Work instruction
Rewrite the passage of the Theodore Friedmann text starting with "Theodore Friedmann (born" and going on through "Professor in 1996.", swapping "emigrated" for "moved".

Text provided
------
= Theodore Friedmann =

American researcher

Theodore Friedmann (born June 16, 1935) is an American researcher most noted for his work in human gene therapy.

==Early life and education==
He was born in Vienna. His family emigrated to the United States when he was a young child. Friedmann received his A.B in 1956 and M.D. in 1960 from the University of Pennsylvania. He received an M.A. from the University of Oxford in 1995, where he was the Newton-Abraham Visiting Professor in 1996.

==Career and research==
After his MD, he worked at the Children's Hospital Medical Center, Boston, Massachusetts from 1960 to 1962, and the US Air Force 10th Tac. Hospital in Alconbury, England from 1962 to 1963. He then worked as a research fellow in colloid science at the University of Cambridge from 1963 to 1964 before returning to Boston, where he was also a teaching and research fellow at Harvard University. He worked at the National Institutes of Health from 1965 to 1968, and then joined the University of California, San Diego where he was assistant professor, promoted to associate professor in 1973 and professor in 1981.
------
Records
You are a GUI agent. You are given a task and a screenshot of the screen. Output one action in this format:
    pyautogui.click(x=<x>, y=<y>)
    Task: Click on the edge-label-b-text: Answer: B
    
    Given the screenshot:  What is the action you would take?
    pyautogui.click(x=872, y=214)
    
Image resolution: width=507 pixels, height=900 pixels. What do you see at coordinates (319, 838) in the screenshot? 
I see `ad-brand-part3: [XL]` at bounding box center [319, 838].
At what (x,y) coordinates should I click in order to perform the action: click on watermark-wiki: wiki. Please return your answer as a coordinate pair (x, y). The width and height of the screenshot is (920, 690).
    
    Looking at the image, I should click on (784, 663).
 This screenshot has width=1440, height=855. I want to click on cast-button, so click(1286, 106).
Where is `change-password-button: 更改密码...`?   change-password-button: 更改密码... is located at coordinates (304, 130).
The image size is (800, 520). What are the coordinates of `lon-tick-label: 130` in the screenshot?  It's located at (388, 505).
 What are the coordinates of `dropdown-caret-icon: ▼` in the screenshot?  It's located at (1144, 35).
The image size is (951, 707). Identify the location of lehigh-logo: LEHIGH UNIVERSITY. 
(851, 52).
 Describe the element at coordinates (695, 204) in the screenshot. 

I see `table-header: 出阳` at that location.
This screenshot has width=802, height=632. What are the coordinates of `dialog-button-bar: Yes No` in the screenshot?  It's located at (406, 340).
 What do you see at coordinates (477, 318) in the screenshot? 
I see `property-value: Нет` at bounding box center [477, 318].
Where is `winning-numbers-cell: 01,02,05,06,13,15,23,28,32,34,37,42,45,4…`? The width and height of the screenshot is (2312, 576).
------
Exercise result
Theodore Friedmann (born June 16, 1935) is an American researcher most noted for his work in human gene therapy.

==Early life and education==
He was born in Vienna. His family moved to the United States when he was a young child. Friedmann received his A.B in 1956 and M.D. in 1960 from the University of Pennsylvania. He received an M.A. from the University of Oxford in 1995, where he was the Newton-Abraham Visiting Professor in 1996.